:: Supplied material

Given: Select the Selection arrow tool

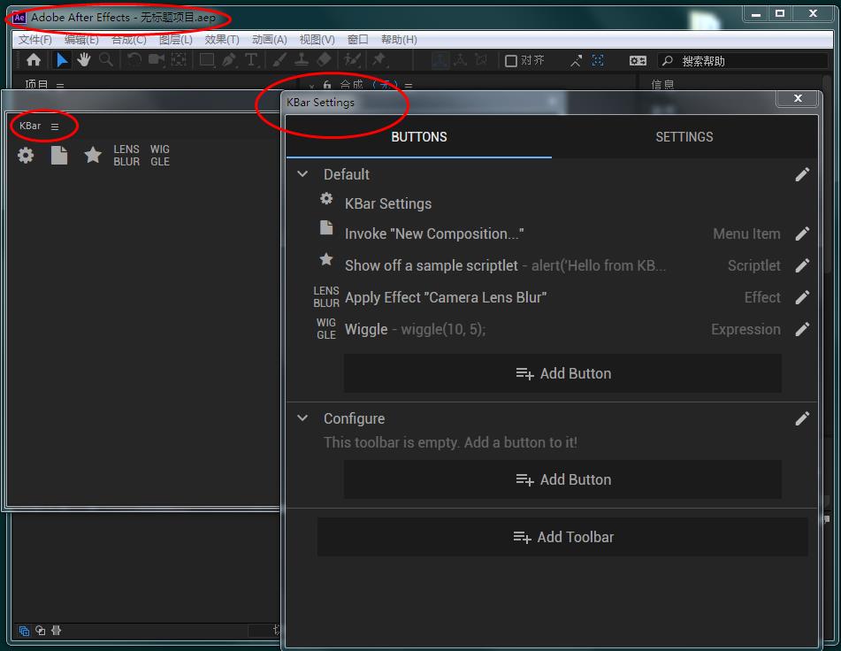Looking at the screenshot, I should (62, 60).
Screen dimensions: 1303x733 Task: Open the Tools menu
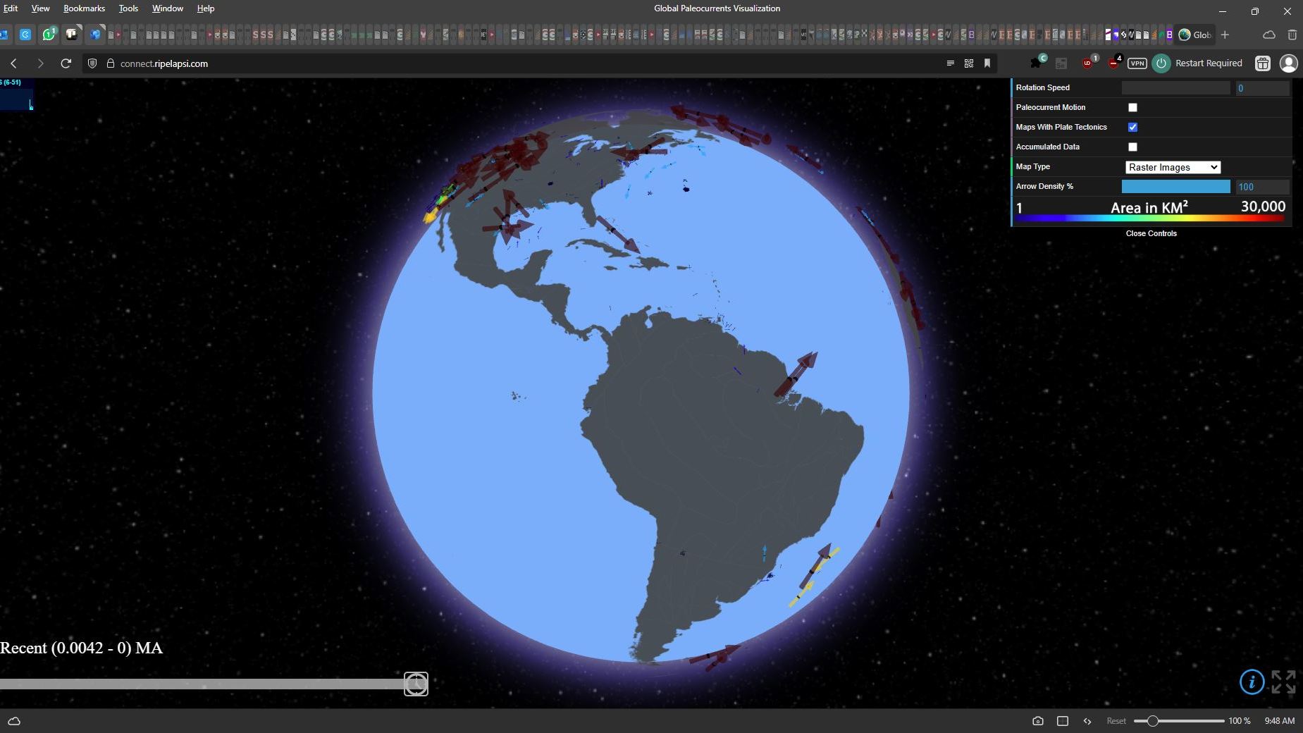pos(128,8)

::::
:: Supplied material

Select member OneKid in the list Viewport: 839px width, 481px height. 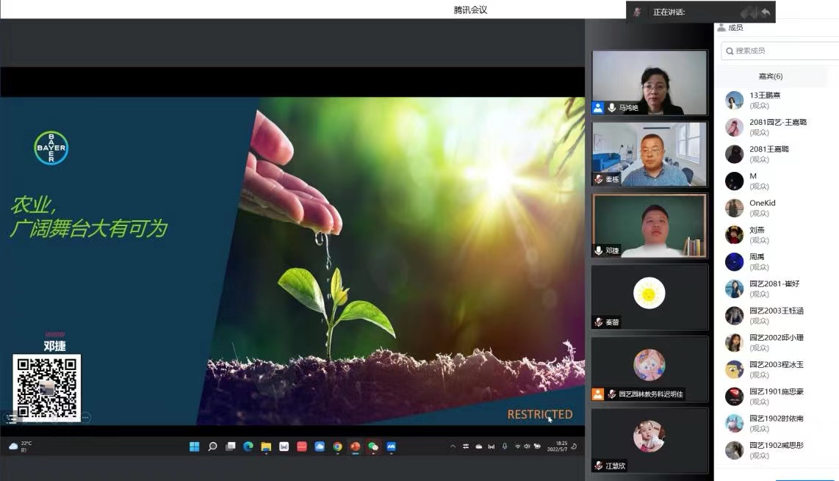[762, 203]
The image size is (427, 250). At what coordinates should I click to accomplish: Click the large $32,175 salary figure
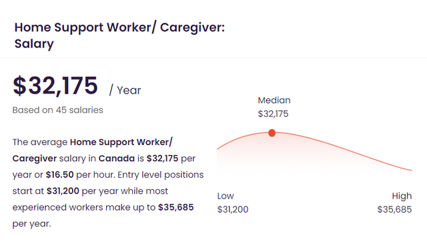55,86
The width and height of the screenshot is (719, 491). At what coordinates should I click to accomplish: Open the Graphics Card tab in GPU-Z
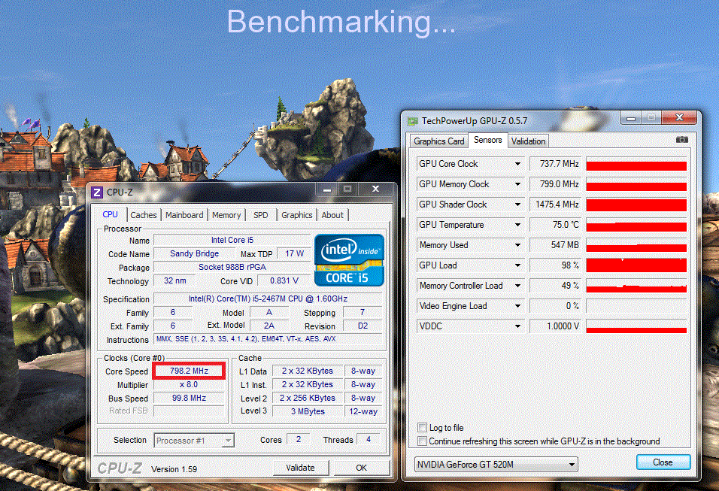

::::

### What to produce
Although the records hold pictures, the copy must not; give again exactly the lines from the one with "The image size" through the one with "The width and".

### Output for this exercise
The image size is (427, 250). At what coordinates should I click to accomplish: Click the large $32,175 salary figure
55,86
The width and height of the screenshot is (719, 491). At what coordinates should I click to accomplish: Open the Graphics Card tab in GPU-Z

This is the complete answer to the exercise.